── Extracted information ──

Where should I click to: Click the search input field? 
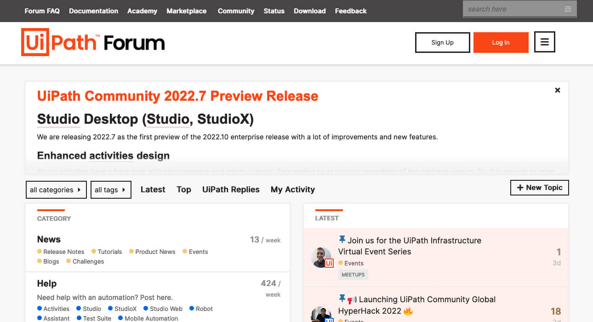510,9
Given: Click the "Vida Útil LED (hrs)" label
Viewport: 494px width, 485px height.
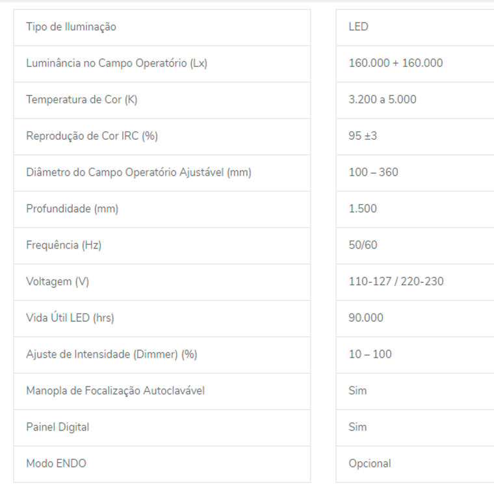Looking at the screenshot, I should (x=70, y=319).
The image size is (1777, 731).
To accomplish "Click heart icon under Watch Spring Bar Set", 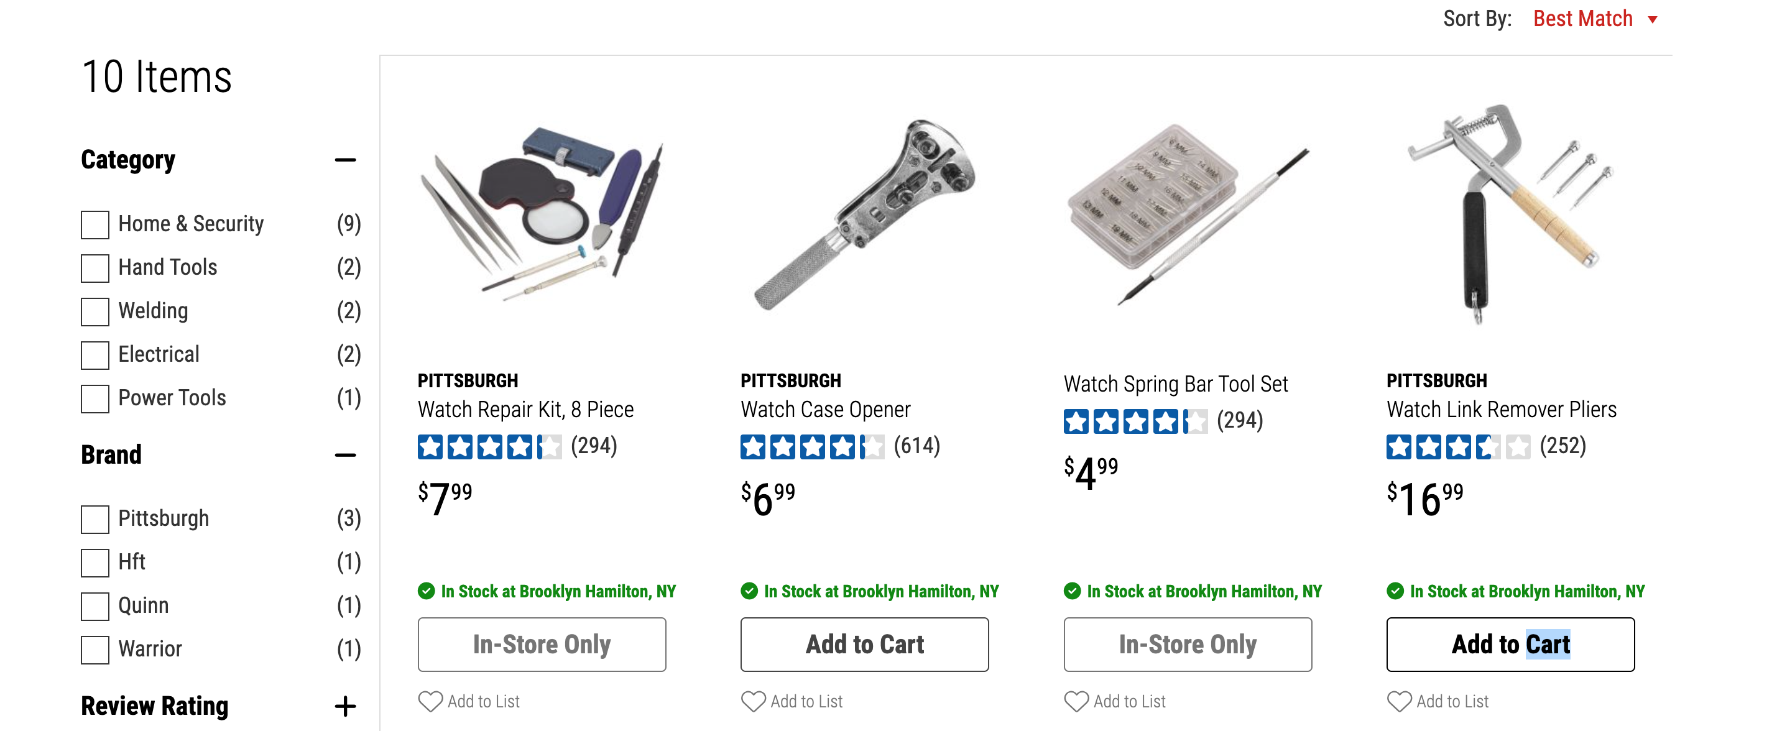I will click(x=1076, y=701).
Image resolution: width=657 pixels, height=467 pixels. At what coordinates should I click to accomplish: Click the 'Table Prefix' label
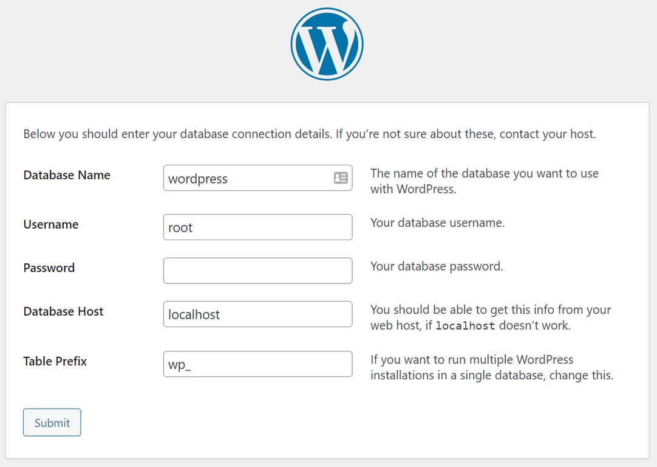55,361
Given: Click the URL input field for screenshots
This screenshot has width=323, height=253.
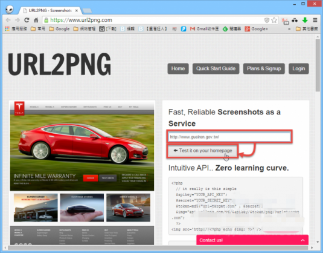Looking at the screenshot, I should click(229, 137).
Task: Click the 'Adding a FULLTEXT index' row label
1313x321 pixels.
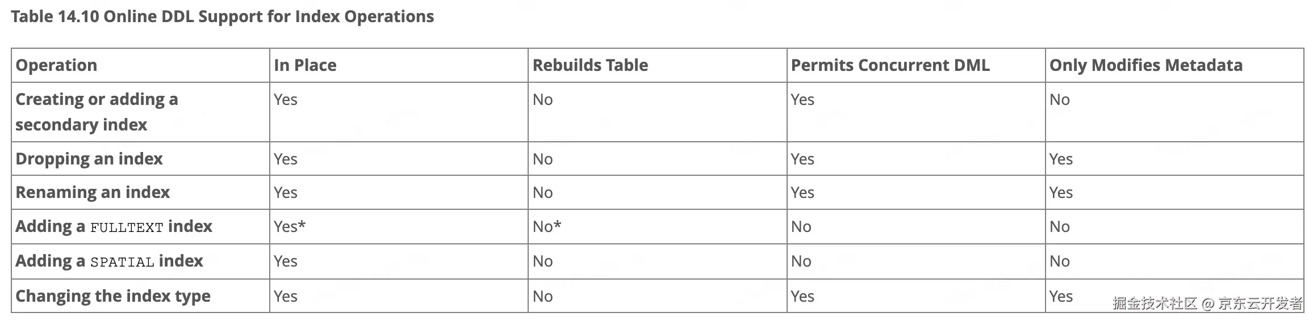Action: pos(114,227)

───

### Work to be completed
Please convert the lines from the one with "Task: Click the" through the end of the rows into a JSON list of strings, one string per line, with blank lines dropped. Leave the pictures out of the answer.

### Result below
[
  "Task: Click the 'Adding a FULLTEXT index' row label",
  "1313x321 pixels.",
  "Action: pos(114,227)"
]